What is being asked:
For each line below that contains the word "Task", make a copy.

Extracted data:
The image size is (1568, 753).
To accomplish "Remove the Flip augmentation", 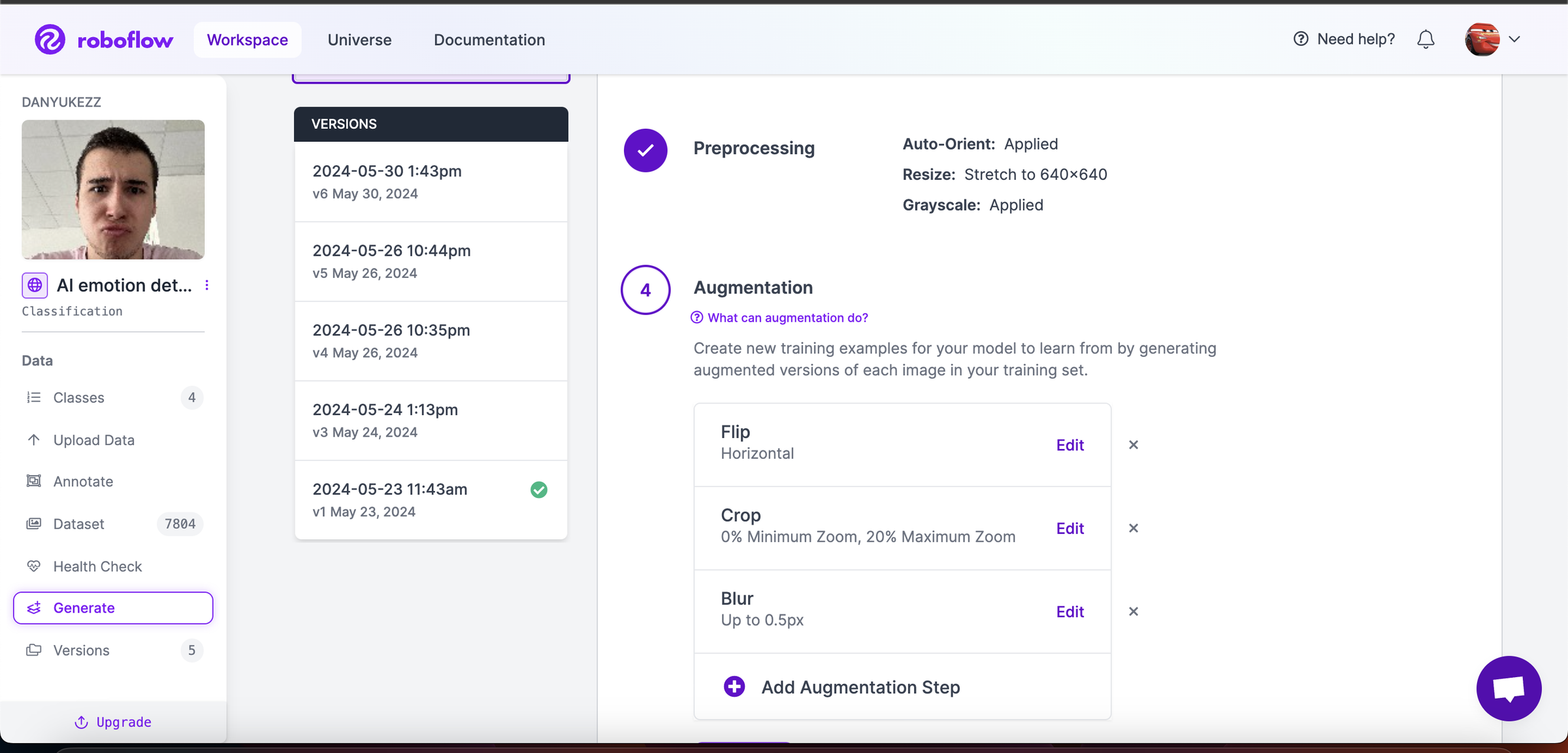I will [1134, 445].
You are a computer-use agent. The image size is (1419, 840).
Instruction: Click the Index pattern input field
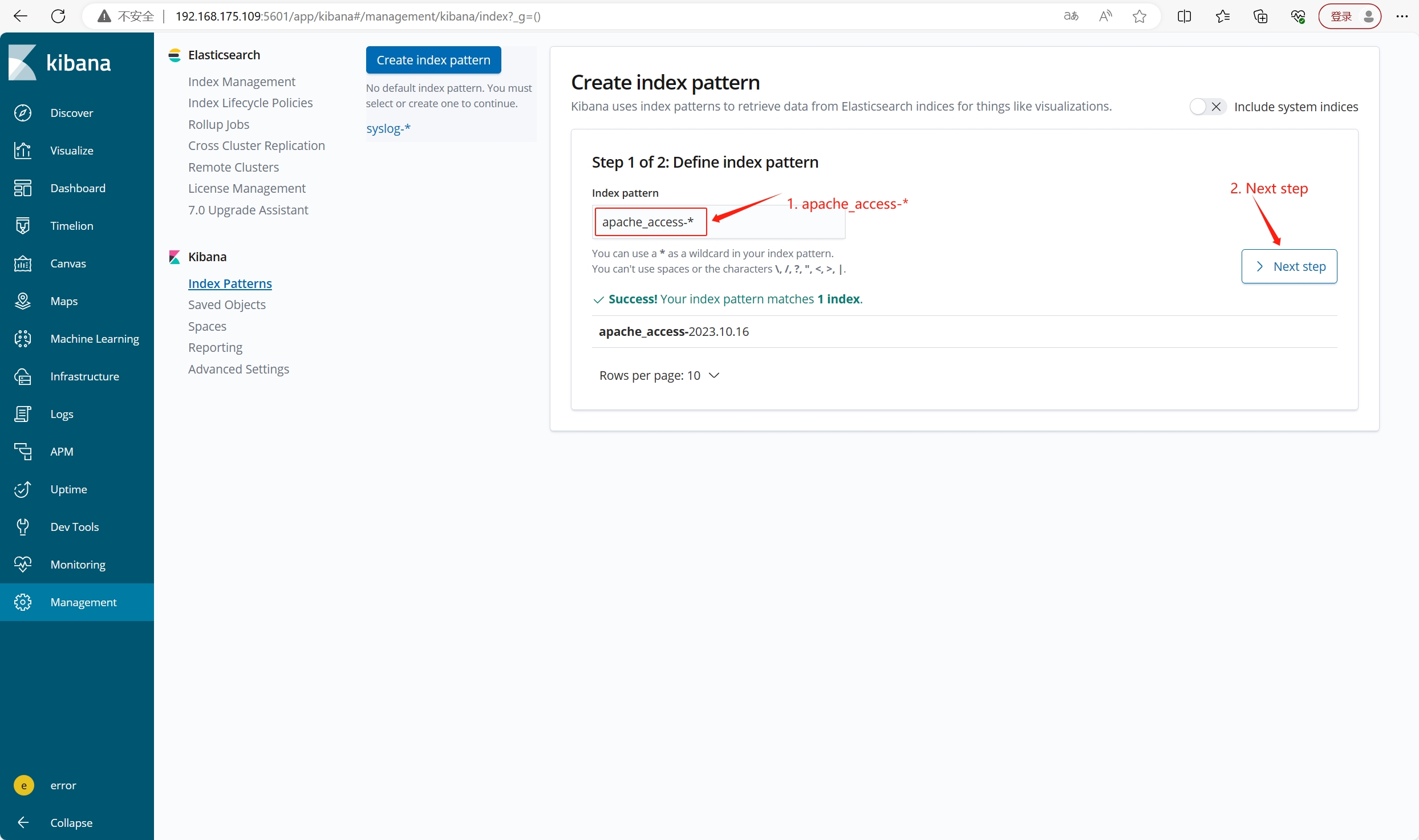[x=650, y=222]
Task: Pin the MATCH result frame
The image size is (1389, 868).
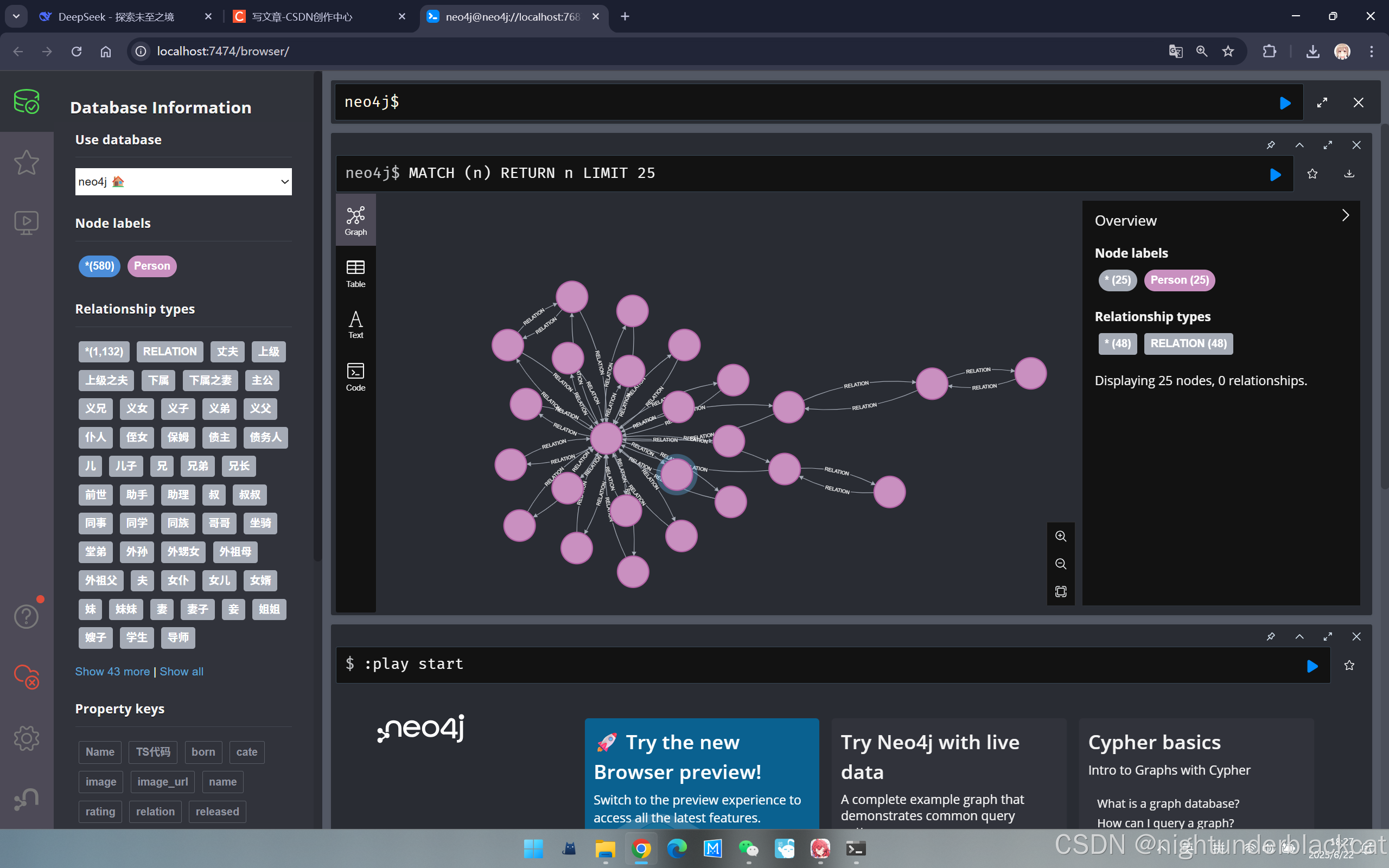Action: [1271, 145]
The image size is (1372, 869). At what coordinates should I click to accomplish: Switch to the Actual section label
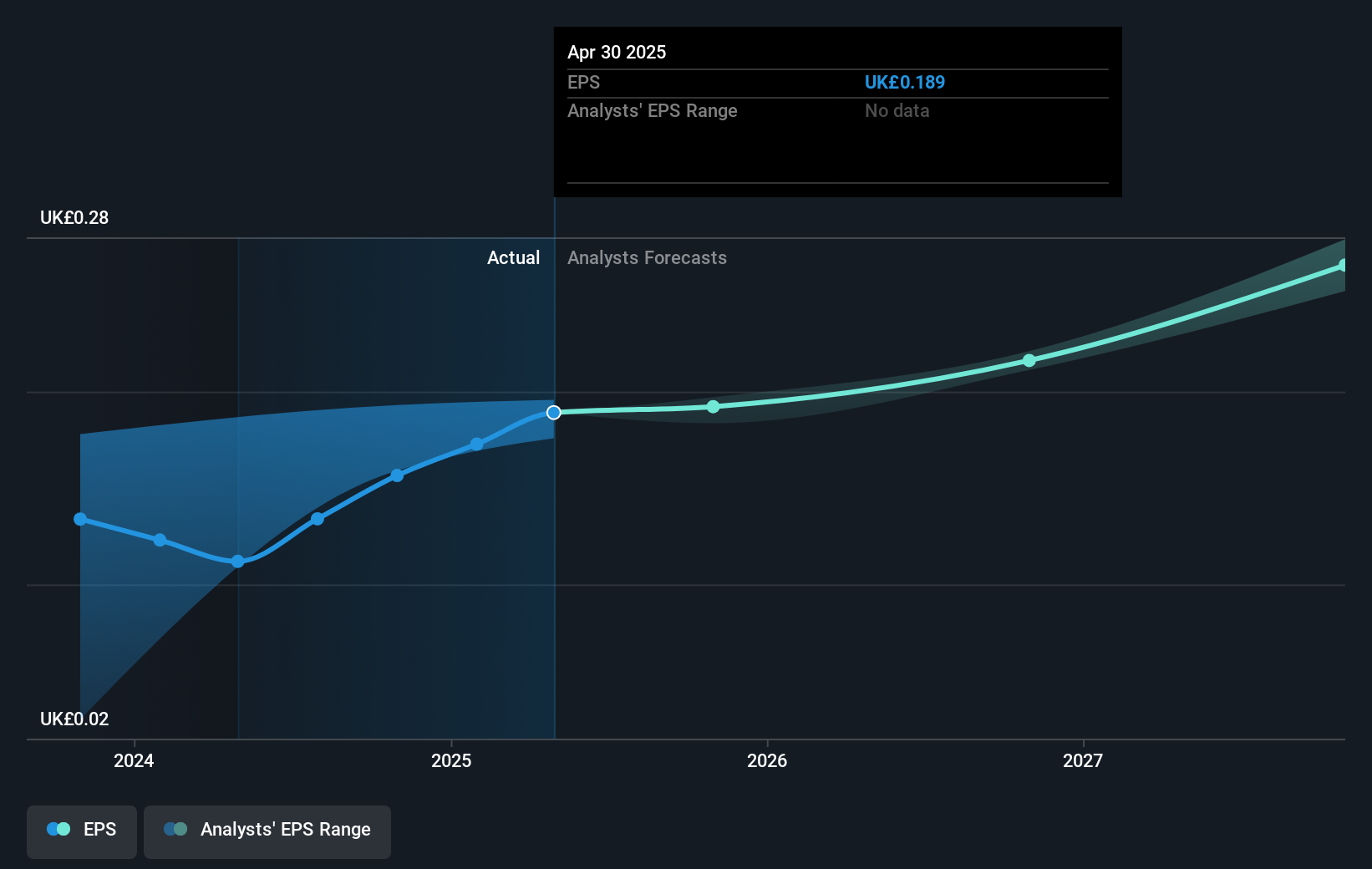tap(513, 257)
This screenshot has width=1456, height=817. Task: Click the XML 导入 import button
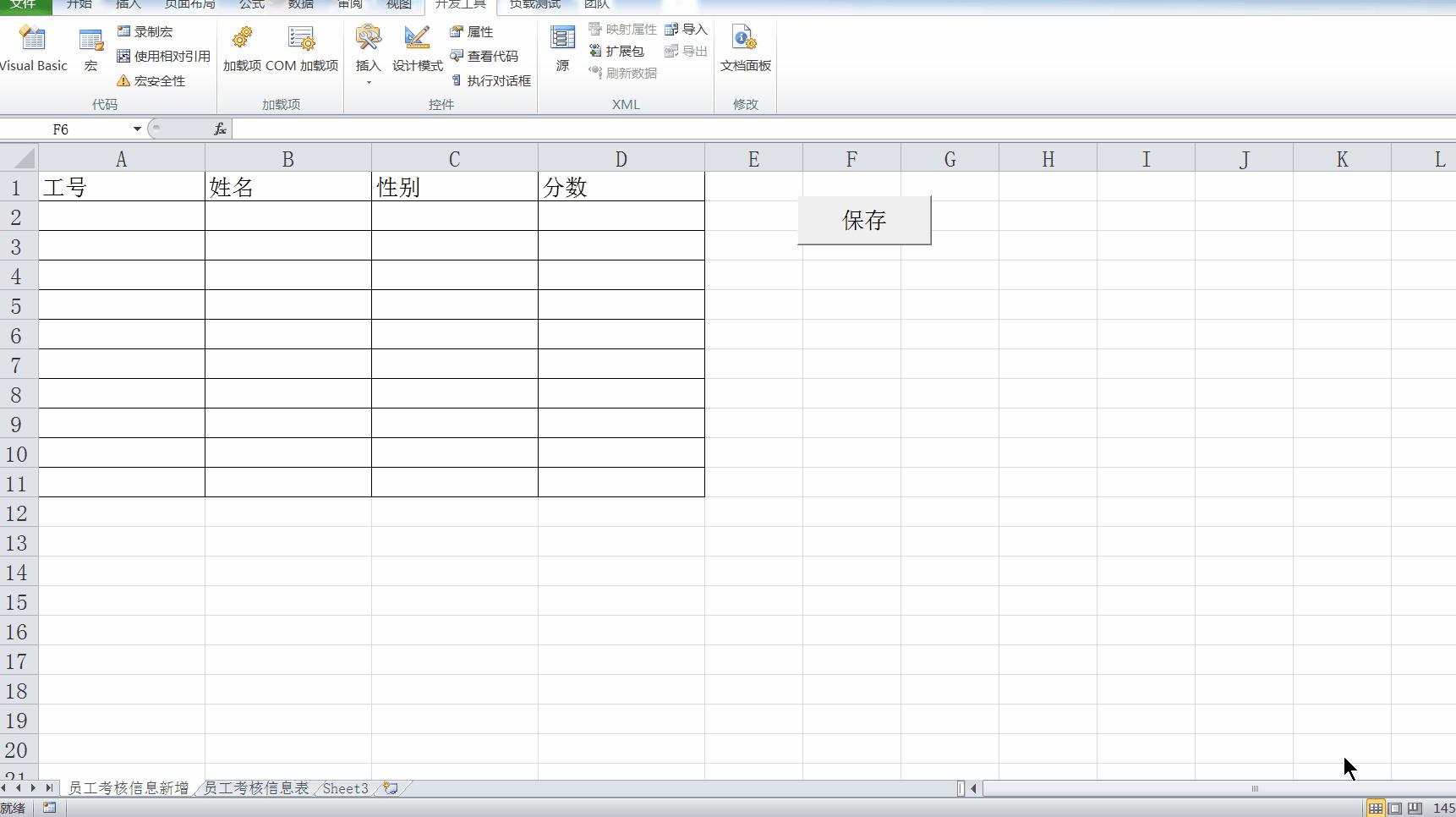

Expected answer:
Task: Pin the MATCH result frame
This screenshot has width=1456, height=817. Task: Click the XML 导入 import button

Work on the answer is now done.